Transitioning Away From Veganism
| 1034 wordsAbout 6 months ago, I decided that in 2022 I would transition away from being strictly vegan into a flexible form of vegetarianism (where I put reasonable effort towards avoiding eggs and purchasing ethical egg offsets.) The reason there is a 6 month gap in the decision is because I was trying to “decide for someone else” so I would not be swayed by various cognitive biases. There’s some question of why I’m becoming vegetarian instead of just resuming a normal diet, to which the answer is “do small things before big things” or “I’ll think transitioning to a normal diet later.”
This was a pretty personal decision, so don’t take the following reasoning as arguing for or against other people becoming vegan in general. Rather, think of it like arguing “people like Mark” should be vegetarian instead of vegan.
The main argument for going through with it is consequentialism: turns out that not eating animal products is not a very effective way of reducing animal suffering for any of the inputs, e.g. dollars or attention. Below I will explain why I am no longer compelled by the arguments that caused me to initially transition. I take for granted that animal suffering is bad and that veganism reduces animal suffering more than vegetarianism, being mostly interested in ethical considerations rather than empirical ones.
Arguments
Veganism reduces animal suffering
The argument: “Not eating animal products reduces marginal demand, which reduces marginal supply, which reduces marginal production, which reduces suffering.”
Since we’re comparing to vegetarianism, the relevant factors are the amount of suffering that is reduced if you don’t consume milk and eggs and the amount of milk and eggs I would consume if I wasn’t vegan. http://ethical.diet/ contains estimates that answer the former question.
The answer to the second question is probably “not much”. I’m lactose intolerant, so I wouldn’t really be consuming more than a cup of milk per day. I intend to try to avoid eggs (or buy ethical egg offsets) and expect to consume less than 10% of the eggs of the average American (which a quick google search says is 279, 10% of which is 28).
The main problem is that this particular argument is not very cruxy for me. It feels pretty clear that a much better way to reduce animal suffering is to donate money to highly effective charities. I find the argument that you can do both uncompelling because there are many actions that would net-decrease suffering that I’m not taking because they’re costly in terms of time and attention.
Heuristic
The argument: “When choosing your diet, it would be optimal to evaluate the marginal suffering required to produce all food and minimize that. However, this is intractable. In practice, we need policies that tend to generate correct decisions. Veganism is a good heuristic that tends to generate ethical consumption decisions.”
I’m not compelled by this argument because I currently believe that the best heuristic/diet of this form is actually “everything but eggs (and maybe chicken meat).” You can arrive at this diet by thinking of all the things that people eat that cause suffering, and picking the thing with the highest suffering/calorie ratio.
Climate Change
The argument: “Farmed animals are very inefficient in terms of calories/CO2-equivalent-gasses released. Consuming a plant-based diet is better for the environment.”

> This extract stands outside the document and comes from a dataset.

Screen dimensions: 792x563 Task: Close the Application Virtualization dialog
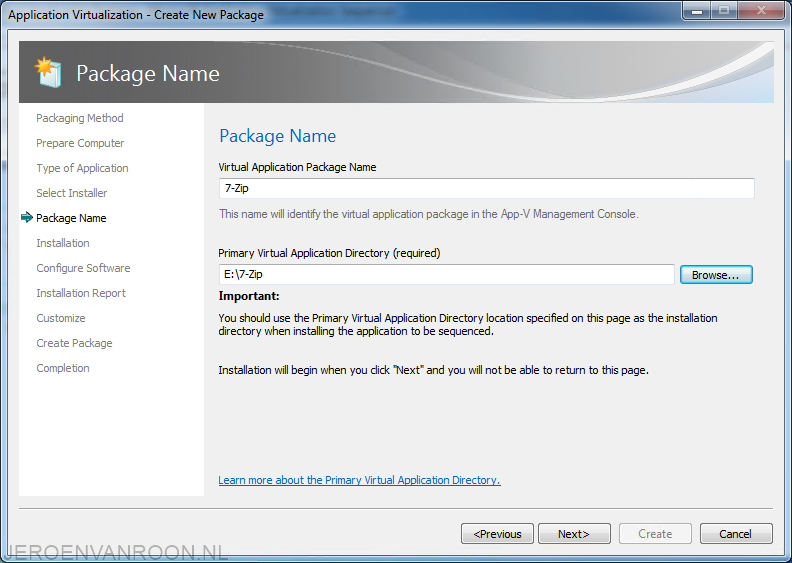click(x=762, y=11)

I mostly think this argument turns out to be ridiculously weak when you check the numbers. People are mostly thinking of eliminating red meat for these reasons, but a single American doesn’t really eat enough red meat to have a large impact on climate change.
(Fun fact: I used to say “environmental reasons” when people asked me why I was vegan/vegetarian because I wanted to avoid awkward conversations.)
The most plausible argument in this cluster is the x-risk angle on climate change being much more important than animal suffering. I don’t think this goes through because I don’t think climate change is that big of an existential risk (the best reference for this argument is probably Toby Ord’s The Precipice).
Moral Uncertainty
The argument: “There are parts of you that think directly interacting with a system that produces harm is more morally bad than indirect interaction. Being vegan is one of the deontological constraints that various parts of you want to obey.”
This cluster of arguments probably gives me the largest pause, but end up not really being convincing. One reason is that, assuming I care about animal suffering, to the extent that I sort of care about the act-omission distinction, the amount of suffering caused by eating something that contains eggs or milk is actually pretty far removed from the suffering it causes. This suggests that there are other, more direct, ways to alleviate suffering that are “better” at satisfying those parts. For instance, I don’t find myself that concerned with unethical manufacturing processes or wild animal welfare.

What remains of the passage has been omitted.